### WRITTEN EXERCISE A:
In the flexible pipe text, what is provided inside the internal sealing sheath of a pipe with a rough bore?
### WRITTEN EXERCISE B:
Reproduce the flexible pipe text from "A flexible pipe generally" up to and including "of a polymer.".

### EXTRACT TO READ:
---*---
Pipes and tubular conduits – Flexible – Spirally wound material
Reexamination Certificate
2000-12-12
2002-03-12
Brinson, Patrick (Department: 3752)
Pipes and tubular conduits
Flexible
Spirally wound material
C138S134000, C138S129000, C138S133000
Reexamination Certificate
active
06354333
ABSTRACT:
BACKGROUND OF THE INVENTION
The present invention relates to a flexible pipe for transporting, over long distances, a fluid which is under pressure and possibly at a high temperature, such as a gas, petroleum, water or other fluids. The invention relates most particularly to a pipe intended for offshore oil exploration. It relates especially, first, to the flow lines, that is to say flexible pipes unwound from a barge in order to be laid generally on the bottom of the sea and connected to the subsea installations, such pipes working mainly in static mode, and, secondly, to the “risers”, that is to say flexible pipes which are unwound from a surface installation such as a platform and are connected to the subsea installations and most of which do not lie below the seabed, such pipes working essentially in dynamic mode.
The flexible pipes used offshore must be able to resist high internal pressures and/or external pressures and also withstand longitudinal bending or twisting without the risk of being ruptured.
They have various configurations depending on their precise use but in general they satisfy the constructional criteria defined in particular in the standards API 17 B and API 17 J drawn up by the American Petroleum Institute under the title “Recommended Practice for Flexible Pipe”. Reference may also be made to documents FR 2 654 795 A, WO 98/25 063 A and FR 2 744 511 A.
A flexible pipe generally comprises, from the inside outward:
an internal sealing sheath made of a plastic, generally a polymer, able to resist to a greater or lesser extent the chemical action of the fluid to be transported;
a pressure vault resistant mainly to the pressure developed by the fluid in the sealing sheath and consisting of the winding of one or more interlocked profiled metal wires (which may or may not be self-interlockable) wound in a helix with a short pitch around the internal sheath;
at least one ply (and generally at least two crossed plies) of tensile armor layers whose lay angle measured along the longitudinal axis of the pipe is less than 55° C.; and
an external protective sealing sheath made of a polymer.
Such a structure is that of a pipe with a so-called smooth bore. In a pipe with a so-called rough bore, a carcass consisting of an interlocked metal strip, which serves to prevent the pipe being crushed under external pressure, is also provided inside the internal sealing sheath.
---*---
### MATERIAL PROVIDED:
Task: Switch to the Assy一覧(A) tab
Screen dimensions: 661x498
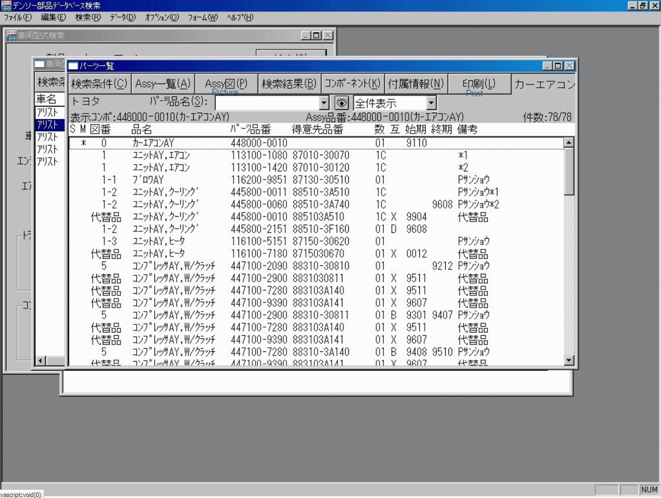Action: click(x=163, y=84)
---*---
### COMPLETE ANSWER A:
A carcass consisting of an interlocked metal strip, which keeps the pipe from being crushed under external pressure.

### COMPLETE ANSWER B:
A flexible pipe generally comprises, from the inside outward:
an internal sealing sheath made of a plastic, generally a polymer, able to resist to a greater or lesser extent the chemical action of the fluid to be transported;
a pressure vault resistant mainly to the pressure developed by the fluid in the sealing sheath and consisting of the winding of one or more interlocked profiled metal wires (which may or may not be self-interlockable) wound in a helix with a short pitch around the internal sheath;
at least one ply (and generally at least two crossed plies) of tensile armor layers whose lay angle measured along the longitudinal axis of the pipe is less than 55° C.; and
an external protective sealing sheath made of a polymer.